Many patients with breast cancer do not respond to chemotherapy but go through multiple cycles of treatment before oncology teams can perform imaging studies to determine if a treatment is effective, explains senior study author Saraswati Sukumar, Ph.D., professor of oncology and pathology at the Johns Hopkins University School of Medicine. Imaging can be effective at detecting changes in larger tumors, but it is nearly impossible to identify changes in smaller tumors, Sukumar says.

“Our goal was to develop an assay that would be sophisticated yet simple to perform worldwide and could be used at the point of care to provide same-day feedback to clinicians and patients,” Sukumar says. “If we are able to show by this cartridge assay that we are indeed successful in predicting the course of treatment, we might be able to institute changes in the way we look at chemotherapy and the way we treat patients for metastatic breast cancer.”

With the LBx-BCM test, developed in collaboration with scientists at Cephied, a technician can place blood or plasma samples from cancer patients in tubes containing a reagent, a mixture used for extracting DNA, and place the contents in cartridges for the commercial system to chemically modify the DNA, and then amplify and detect methylated genes, returning results quickly. The assay looks for methylation markers (chemical alterations to DNA particular to cancer cells) among a panel of nine genes that recognize the four subtypes of breast cancer. The genes are AKR1B1, TM6SF1, ZNF671, TMEFF2, COL6A2, HIST1H3C, RASGRF2, HOXB4 and RASSF1.

Instructions:
• A. In the breast cancer passage, how many genes make up the panel that the assay checks for methylation markers?
• B. Repeat the breast cancer passage from "Many patients with" through "tumors, Sukumar says.", substituting "diagnostic scans" for "imaging studies".
• C. Carry the breast cancer passage forward from its final sentence.

Information provided:
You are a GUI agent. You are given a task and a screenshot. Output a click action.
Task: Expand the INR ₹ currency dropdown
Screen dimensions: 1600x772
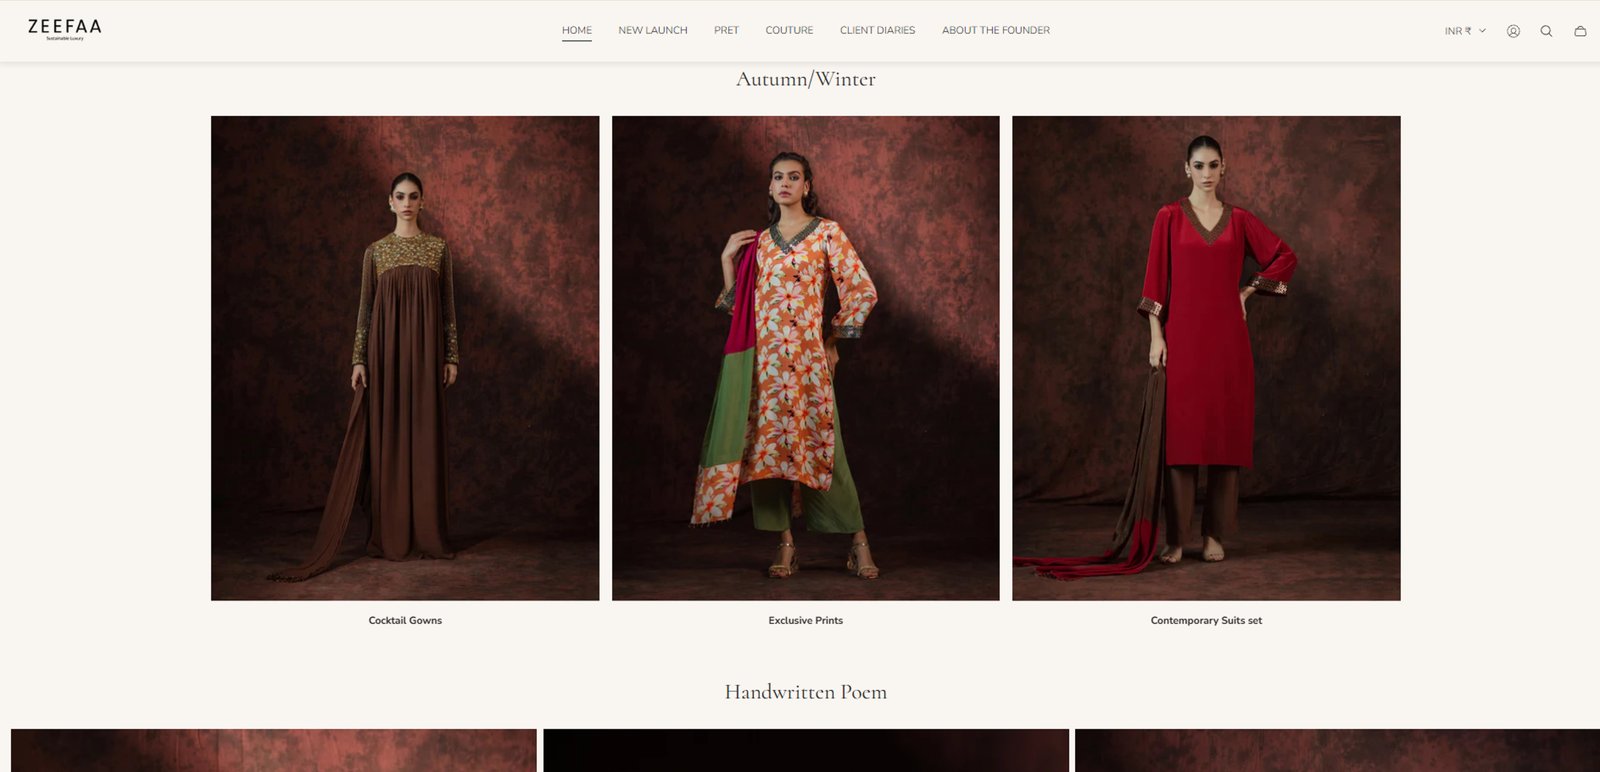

Results in order:
• A. Nine genes.

• B.
Many patients with breast cancer do not respond to chemotherapy but go through multiple cycles of treatment before oncology teams can perform diagnostic scans to determine if a treatment is effective, explains senior study author Saraswati Sukumar, Ph.D., professor of oncology and pathology at the Johns Hopkins University School of Medicine. Imaging can be effective at detecting changes in larger tumors, but it is nearly impossible to identify changes in smaller tumors, Sukumar says.

• C.
The Johns Hopkins team previously developed a liquid biopsy laboratory assay called cMethDNA, which identified the presence of hypermethylation among 10 genes altered in breast cancers. Hypermethylation is a chemical alteration to DNA that often silences the function of genes that keep runaway cell growth in check. Its appearance in the DNA of breast cancer-related genes shed into the blood indicates that cancer has returned or spread. The test can detect up to 90% of patients with metastatic breast cancer and can help predict response to treatment and long-term patient outcomes. However, it takes 10 days to complete and requires a high degree of technical competence. LBx-BCM builds on this work, and because it is automated, takes much less time, says Mary Jo Fackler, Ph.D., the lead author on the study.

To test LBx-BCM, investigators first had two individuals run the test on separate days, using stored samples from 11 patients with metastatic breast cancer and four without breast cancer. Results were the same for more than 90% of the cases.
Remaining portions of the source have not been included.